#### ACTIVITY:
Copy the ECC memory text from "In avionics, and" up to and including "the Rosetta Project.", swapping in "aircraft electronics" wherever "avionics" appears.

#### SELECTED EXCERPT:
- - -
It was useful, but of limited value, although many side channel attacks can be mitigated by its use.

The real reason you can't find it in commercially available boards is simply cost and those boards that do have it have a rather large premium, far higher than the delta cost of the silicon to handle it and the extra 8 data bits (for a 64 bit memory system). The cost-benefit analysis doesn't support its broad availability.

I do remember a research paper from Boeing that discussed soft errors in a Denver data centre. The amount of free neutrons is (up to a certain level) proportional to altitude. The higher you go, the more there are.

If ECC memory was helpful twenty years ago presumably it would be more helpful now that PCs are running with 1-2 orders of magnitude more memory, at lower voltages and with smaller physical features that (presumably) are more susceptible to corruption from stray radiation. Are any of these assumptions incorrect?

The memory interfaces we have today are far more robust than you might think; for DDRx, the data strobes are differential (so they reject common mode noise) and lower transition voltages are actually better for high speed interfaces, as we proved years ago with ECL.

In avionics, and in particular flight safety critical avionics such as flight control computers, the use of ECC for L2 and beyond is mandatory as is the use of parity for L1. That is one of the reasons those cards are not from Intel or AMD.

[Update]. The specifics of just how memory cells are laid out has a rather large effect on their susceptibility to SEUs; Xilinx has taken a particular approach that effectively stacks memory cells in such a way that the probability of a high energy neutron causing a bit flip is significantly reduced.

As I am not an IC designer that is all I can really say. There is a great deal more information at the Rosetta Project.

Solution 2:

15+ years ago Intel decided ECC RAM support was not of value in consumer machines.

In other words, Intel decided 15+ years ago that consumer machines don’t need it. Thus the market doesn’t support it outside of server hardware. Thus end consumers are paying the price.

This January 2021 article in ExtremeTech provides a fairly solid summary of what happened: “Linus Tovalds Blames Intel for Killing ECC RAM in Consumer Systems”:

“There was a time when you could buy ECC support on mainstream chipsets, but Intel phased out that capability on non-Xeon platforms a number of years ago. The 975X may have been the last consumer Intel platform to support it, and that family launched 15 years ago. The Xeon 3450 chipset was cross-compatible with certain high-end CPUs in the Nehalem family, but that’s still a Xeon chipset — not a mainstream part.”

“As a result, support for ECC in consumer products — and the availability of ECC RAM for consumer products — both fell off a cliff.”

Since the article quotes Linus Torvalds, here is his specific complaint:

“The memory manufacturers claim it’s because of economics and lower power. And they are lying bastards – let me once again point to row-hammer about how those problems have existed for several generations already, but these f*ckers happily sold broken hardware to consumers and claimed it was an ‘attack’, when it always was ‘we’re cutting corners.’”
- - -
#### SUPPLIED RECORDS:
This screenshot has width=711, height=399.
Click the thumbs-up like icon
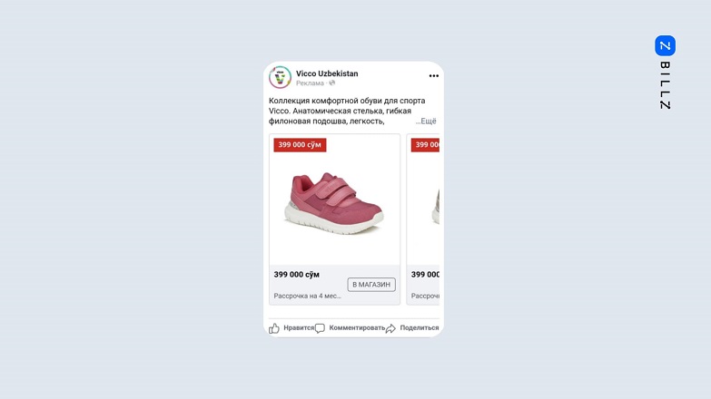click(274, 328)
- - -
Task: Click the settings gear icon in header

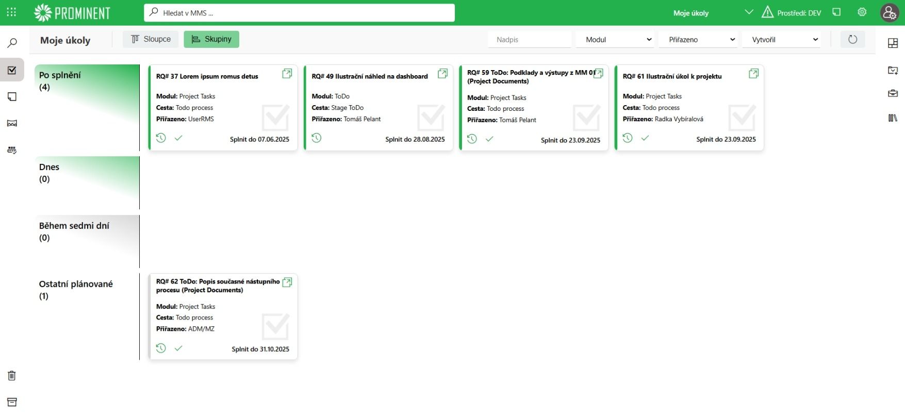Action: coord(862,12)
- - -
#### SOLUTION:
In aircraft electronics, and in particular flight safety critical aircraft electronics such as flight control computers, the use of ECC for L2 and beyond is mandatory as is the use of parity for L1. That is one of the reasons those cards are not from Intel or AMD.

[Update]. The specifics of just how memory cells are laid out has a rather large effect on their susceptibility to SEUs; Xilinx has taken a particular approach that effectively stacks memory cells in such a way that the probability of a high energy neutron causing a bit flip is significantly reduced.

As I am not an IC designer that is all I can really say. There is a great deal more information at the Rosetta Project.